大日本印刷株式会社(DNP)は、自社が展開するタテヨミ型コミックアプリ「ホンコミ」と、独自のアニメ制作手法「ライトアニメ」を組み合わせた新たなオリジナルコンテンツ戦略を強化している。その第一弾として、DNPオリジナル作品「陛下わたしを忘れてください」(原作:旭まあさ氏、作画:絢原慕々氏)をアニメ化し、テレビ神奈川(tvk)およびdアニメストアなどで放送・配信を開始した。

「ホンコミ」×「ライトアニメ」で生まれる新たなIP創出モデル

DNPは、コンテンツホルダーの知的財産(IP)展開に加え、自社でのマンガ創出にも注力している。今回の施策では、ウェブトゥーン(タテヨミ型コミック)で人気を得たオリジナル作品を「ライトアニメ」により短期間で映像化。作品のトレンドが高まるタイミングで地上波・配信展開を行い、読者からファンへの転換を狙う。これにより、作品価値の最大化とメディアミックスによる収益拡大を実現する。

データ分析による“マーケットイン型”のヒット創出

DNPは、コミックアプリ「ホンコミ」と電子書籍ストア「honto」のユーザーデータを活用し、読者の嗜好やトレンドを分析。読了率やコメント、作品反応などをもとに市場が求めるテーマやキャラクターを言語データ化し、パートナー企業と共同で企画・制作を行っている。

特に世界的な人気を誇る“ロマンスファンタジー”ジャンルに注力しており、「陛下わたしを忘れてください」は配信翌日に「LINEマンガ 総合ランキング」1位(2024年12月11日時点)を記録した。
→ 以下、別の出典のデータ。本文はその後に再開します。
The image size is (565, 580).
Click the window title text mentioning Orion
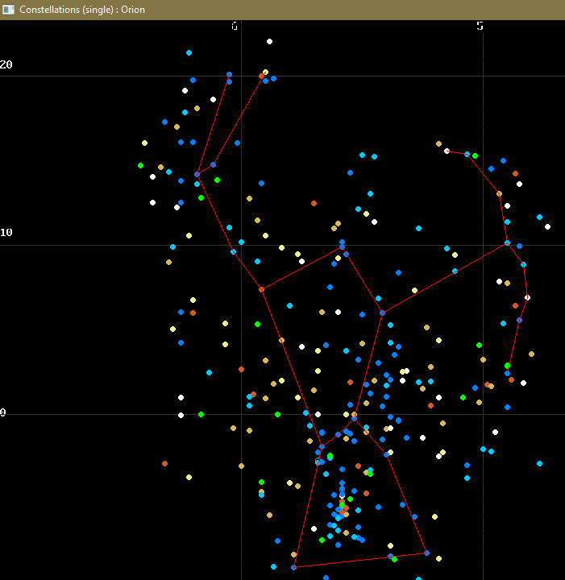[x=76, y=9]
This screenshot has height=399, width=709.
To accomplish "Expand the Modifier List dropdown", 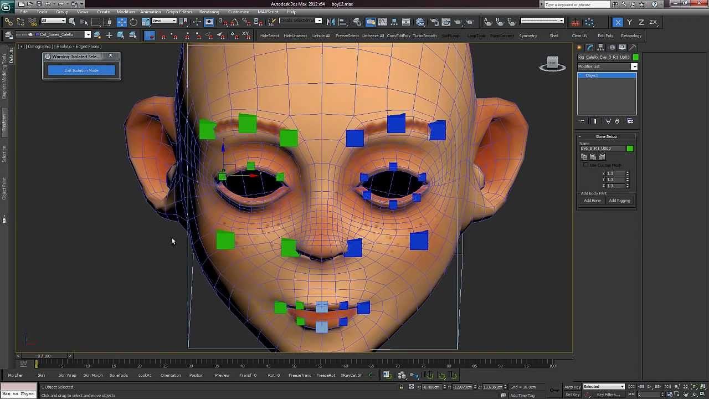I will pos(634,67).
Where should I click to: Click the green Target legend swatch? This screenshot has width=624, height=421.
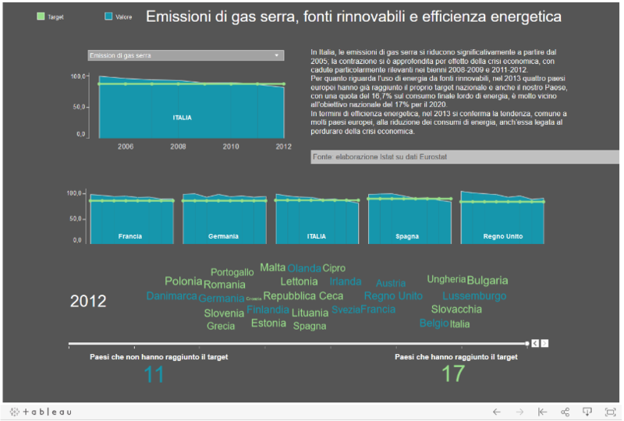coord(41,16)
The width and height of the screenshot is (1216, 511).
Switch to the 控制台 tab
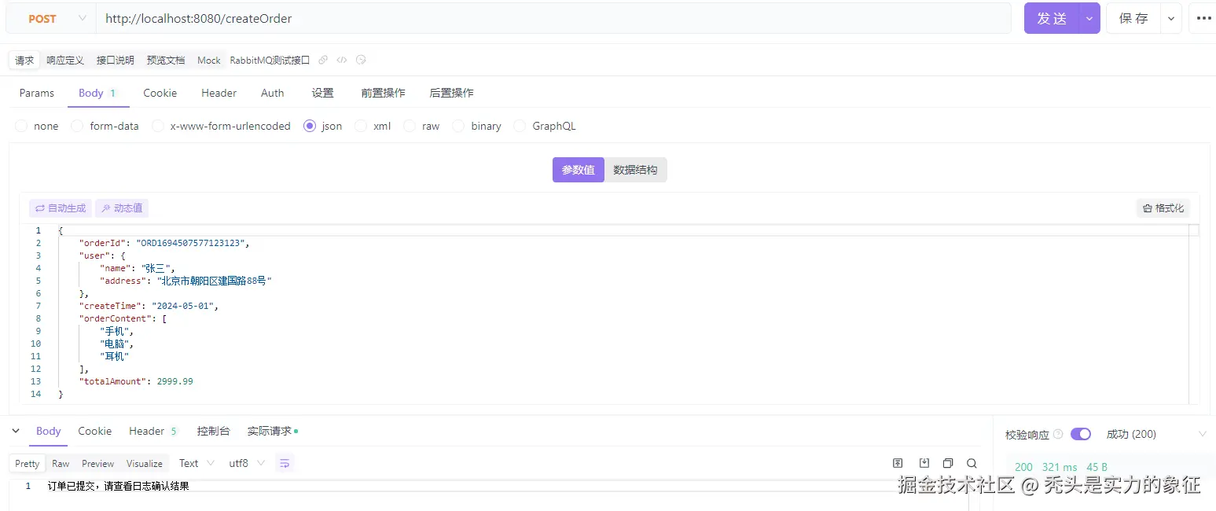point(212,431)
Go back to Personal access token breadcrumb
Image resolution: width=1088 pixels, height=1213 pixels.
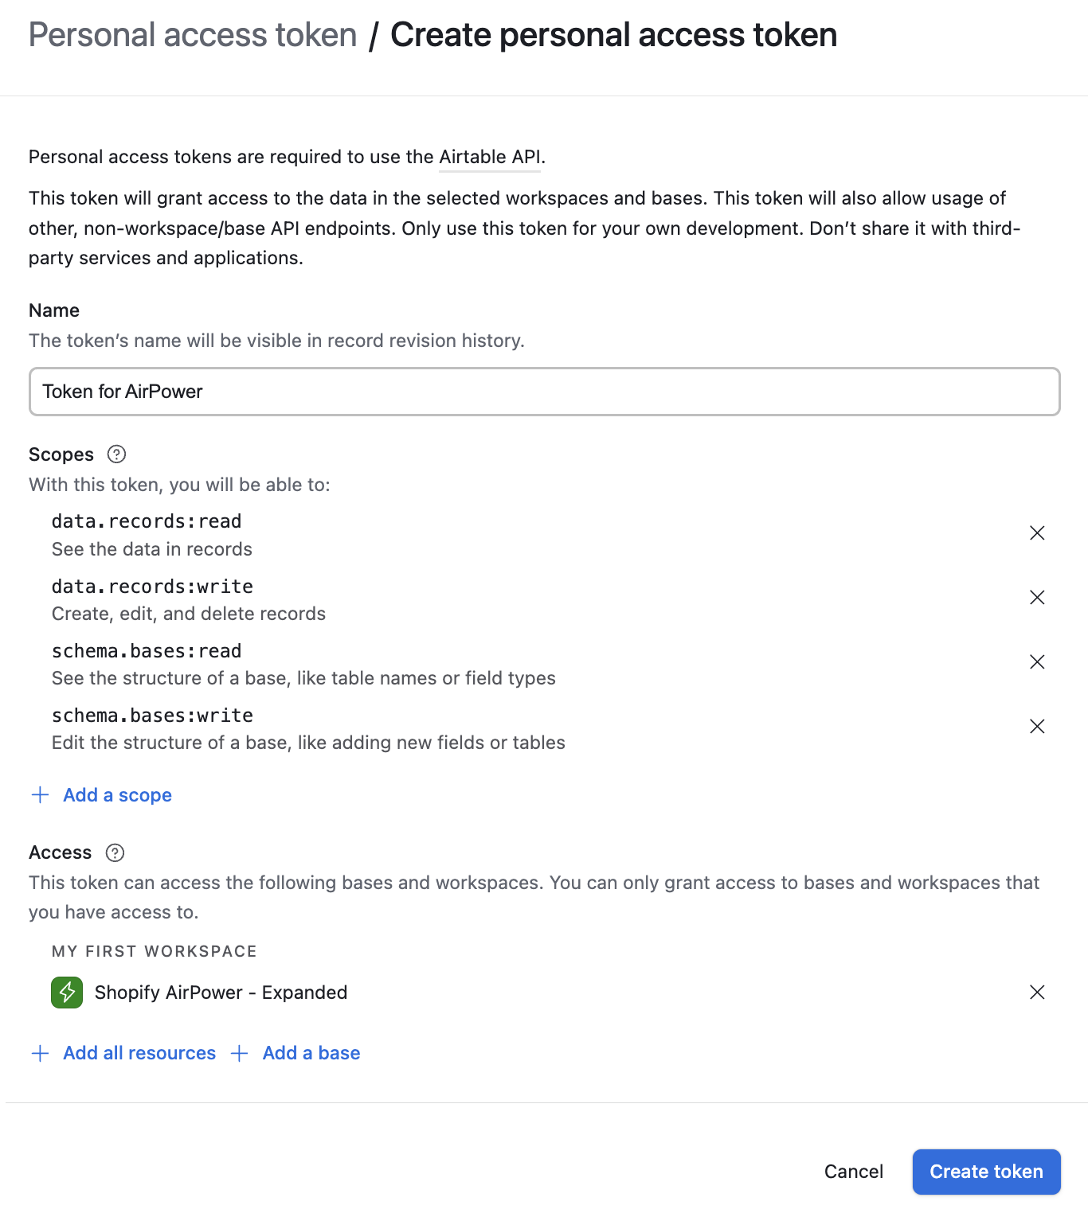pyautogui.click(x=193, y=35)
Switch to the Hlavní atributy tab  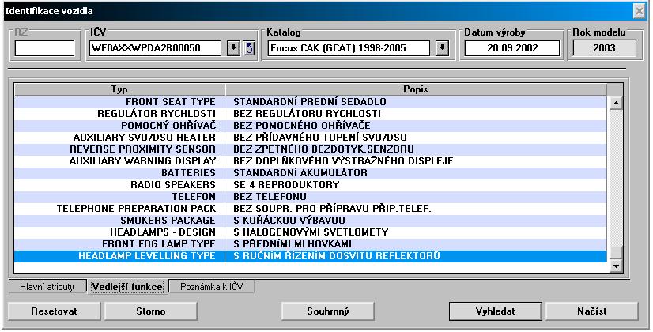click(x=47, y=287)
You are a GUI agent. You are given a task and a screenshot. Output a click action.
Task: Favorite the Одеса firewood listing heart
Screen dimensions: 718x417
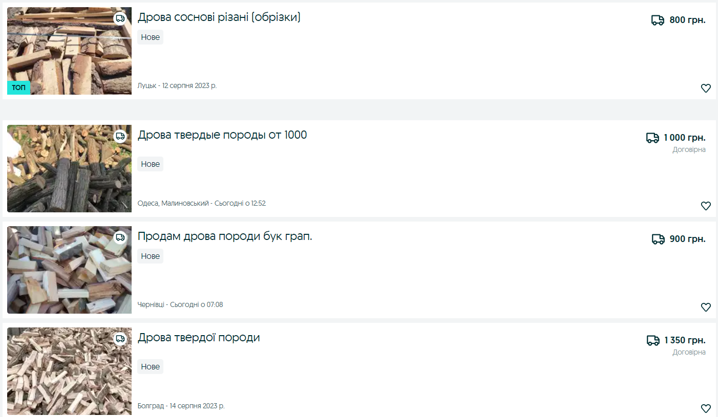(706, 206)
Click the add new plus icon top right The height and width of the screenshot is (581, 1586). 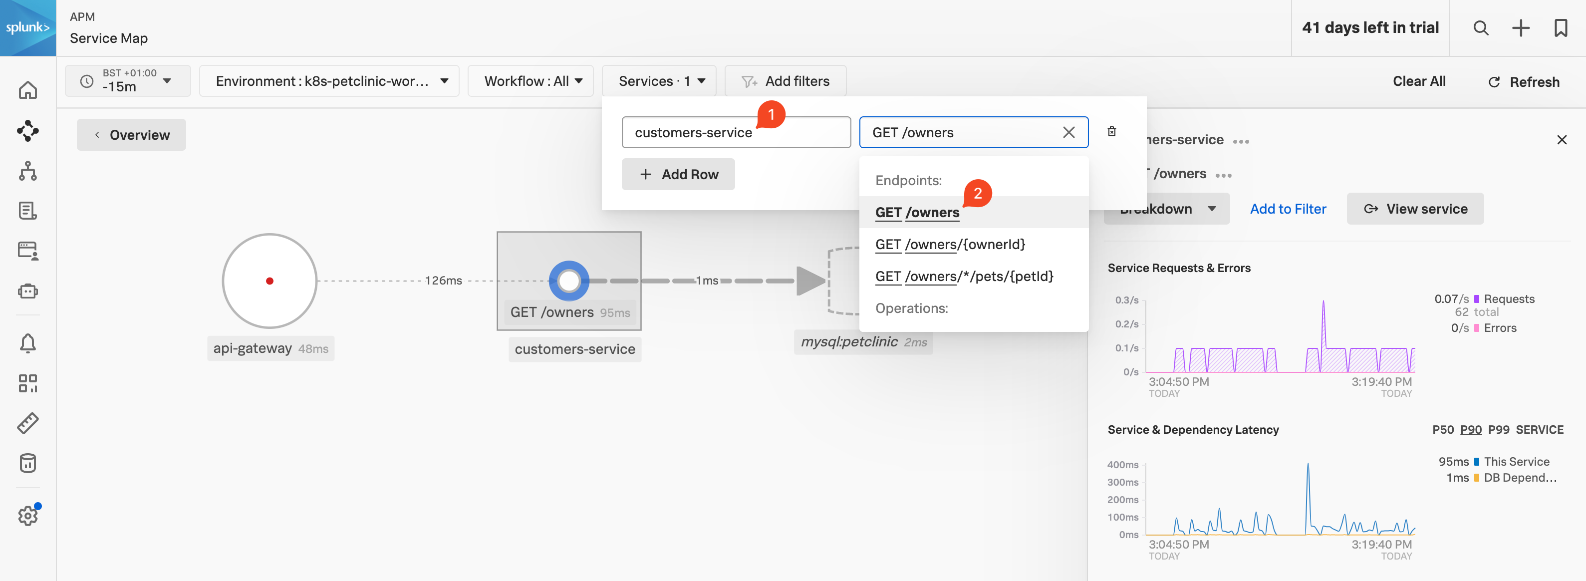(1521, 28)
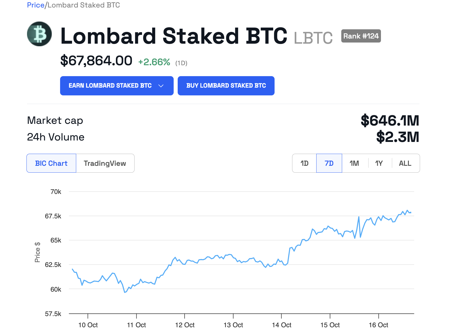Switch to the TradingView tab
This screenshot has height=335, width=458.
pyautogui.click(x=105, y=163)
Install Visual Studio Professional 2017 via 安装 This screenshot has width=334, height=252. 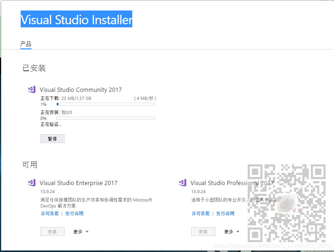[x=203, y=231]
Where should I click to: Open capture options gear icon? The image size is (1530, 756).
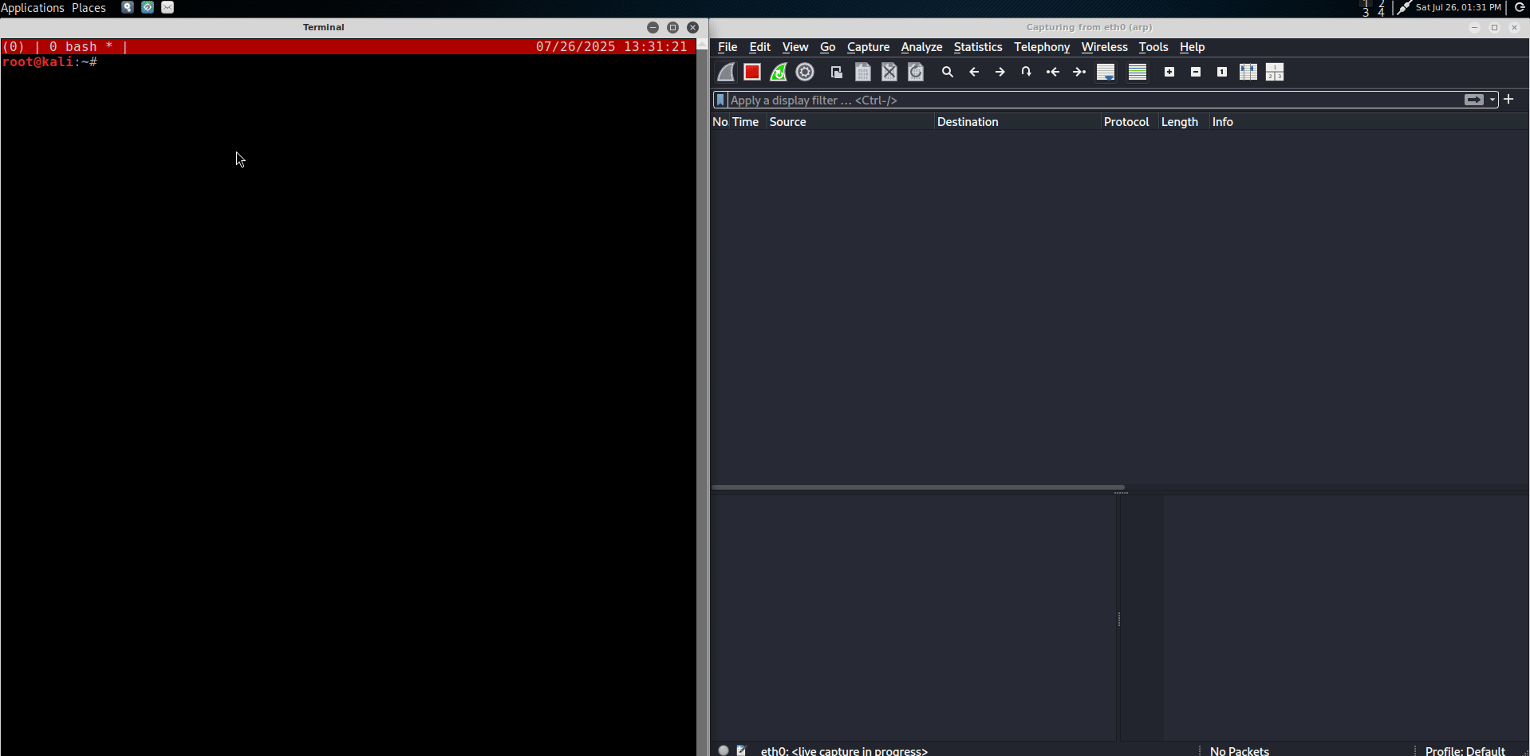point(805,72)

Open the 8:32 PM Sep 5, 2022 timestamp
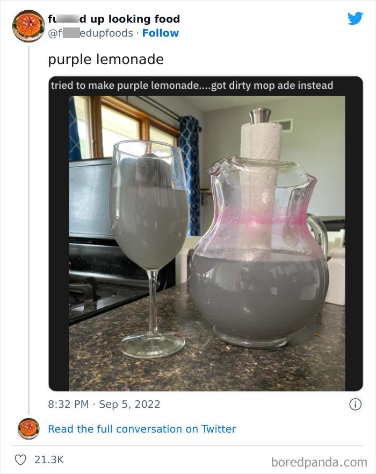(104, 404)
今後は2025年度中に18作品の新作配信を予定している。

「ライトアニメ」で短期間アニメ化、ファン拡大と価値向上へ

DNP独自の「ライトアニメ」技術は、マンガ原画を活用してアニメを制作することで、従来よりも大幅に時間とコストを削減できる。通常数年を要するアニメ化工程を、企画開始から半年で放送開始まで実現。連載中の人気作をリアルタイムでアニメ展開することが可能となった。

今回の「陛下わたしを忘れてください」も、2024年12月に連載が始まった作品を約10ヵ月でアニメ化。ファン層の拡大と新規読者の獲得を両立させるスピード戦略となっている。今後は作品データの分析をもとに、さらなる展開や新作創出にもつなげていく。

DNPは、オリジナルコンテンツの創出からアニメ化、配信までをワンストップで展開し、作品世界の一貫性とファン満足度を重視した制作体制を構築。今後は「ライトアニメ」を軸にした新たなメディアミックス展開を推進し、2029年度までに累計10億円の売上を目指す。
また、世界中の生活者が多様なコンテンツを気軽に楽しめる仕組みの構築にも取り組み、エンターテインメント領域での新しい価値創出を進めていく。